M. Serge Blisko. Monsieur le ministre délégué à la coopération et à la francophonie, le drame que vivent des centaines de milliers d'habitants du Kosovo s'aggrave chaque jour. Les images, les témoignages, les enquêtes montrent une situation dramatique qui fait resurgir le souvenir d'un passé tragique. On parle de milliers de personnes exécutées, victimes de violences, spoliées, de femmes violées.
Aujourd'hui, 600 000 albanophones sont réfugiés dans les pays limitrophes, pays très pauvres aux économies fragiles que cet afflux risque d'entraîner dans de grandes difficultés politiques.
De plus, 800 000 personnes seraient déplacées dans le Kosovo, chassées de leur foyer et condamnées à errer dans les pires conditions, et cela dans leur propre pays.
Face à cette crise, la France, comme d'autres pays de l'Union européenne, a décidé d'accueillir des réfugiés.
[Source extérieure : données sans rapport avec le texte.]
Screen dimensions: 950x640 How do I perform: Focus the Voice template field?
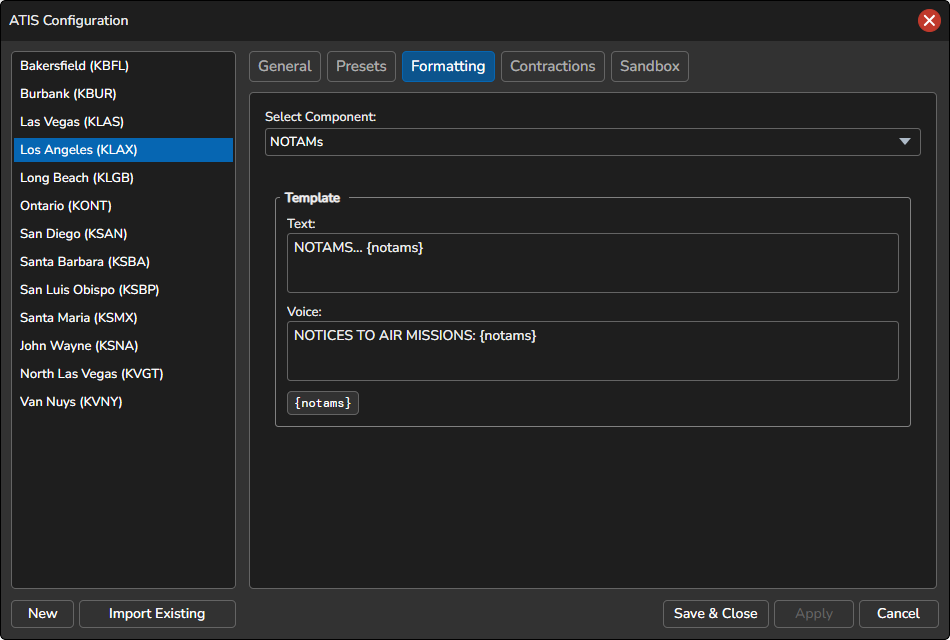592,351
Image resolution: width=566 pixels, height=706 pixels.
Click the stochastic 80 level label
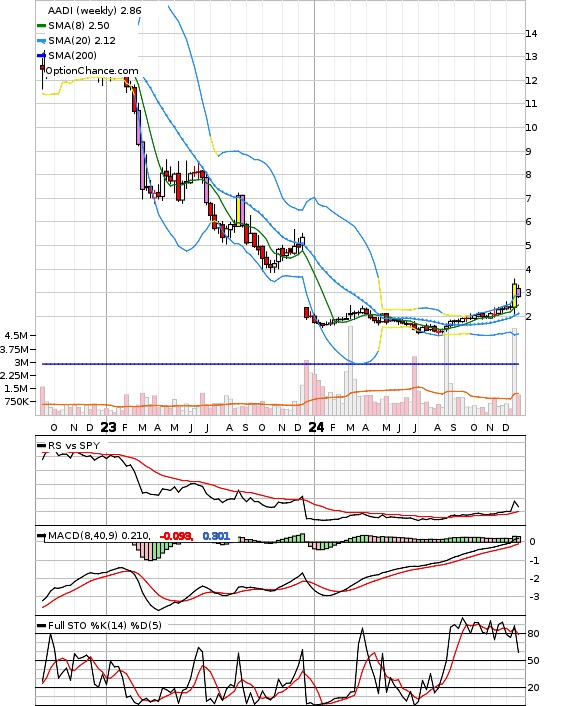[x=533, y=634]
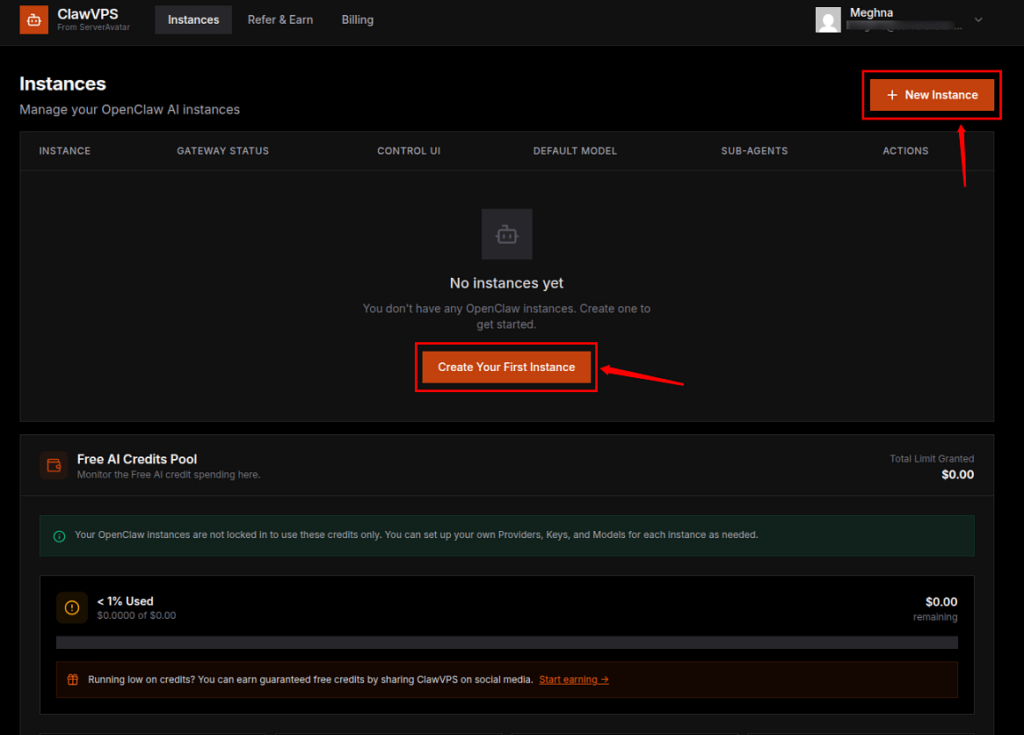Open the account dropdown next to Meghna
Image resolution: width=1024 pixels, height=735 pixels.
(x=977, y=19)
Mais il restera des dizaines de milliers de personnes déplacées à quelques kilomètres de leur région d'origine que l'on doit aider à attendre et à se préparer au retour dans les meilleures conditions possibles quand une solution politique sera trouvée. Il serait évidemment vain d'opposer l'accueil à l'aide sur place. Les deux sont indispensables et il est évident qu'il faut envisager l'aide à ces personnes dans la durée et pas seulement dans l'urgence.
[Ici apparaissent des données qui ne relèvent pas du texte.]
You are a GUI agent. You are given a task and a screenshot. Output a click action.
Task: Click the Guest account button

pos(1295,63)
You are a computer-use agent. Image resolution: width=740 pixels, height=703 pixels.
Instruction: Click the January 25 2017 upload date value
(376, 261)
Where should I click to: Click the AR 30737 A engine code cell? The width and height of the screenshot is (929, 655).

Au moment où notre pays ouvre ses portes aux réfugiés, pouvez-vous préciser, monsieur le ministre, l'action du Gouvernement, ici et là-bas ? (Applaudissements sur les bancs du groupe socialiste.)
M. le président. La parole est à M. le ministre délégué à la coopération et à la francophonie.
M. Charles Josselin, ministre délégué à la coopération et à la francophonie. Monsieur le député, la réponse de la France à la tragédie des réfugiés a été immédiate. Elle exprime un élan de solidarité marqué d'une générosité tout à fait exceptionnelle. Le Premier ministre a eu l'occasion de le rappeler hier, lors du débat consacré au Kosovo, et il a remercié tous les acteurs - médecins, logisticiens, hommes et femmes de la sécurité civile, sapeurs-pompiers, militaires, responsables des organisations non gouvernementales - qui, sur le terrain, luttent avec acharnement pour alléger les souffrances de ces réfugiés. Nos concitoyens eux-mêmes ont manifesté leur solidarité en répondant aux appels de détresse qui leur ont été lancés et cela a permis de collecter un tonnage considérable de biens dont les réfugiés ont un pressant besoin.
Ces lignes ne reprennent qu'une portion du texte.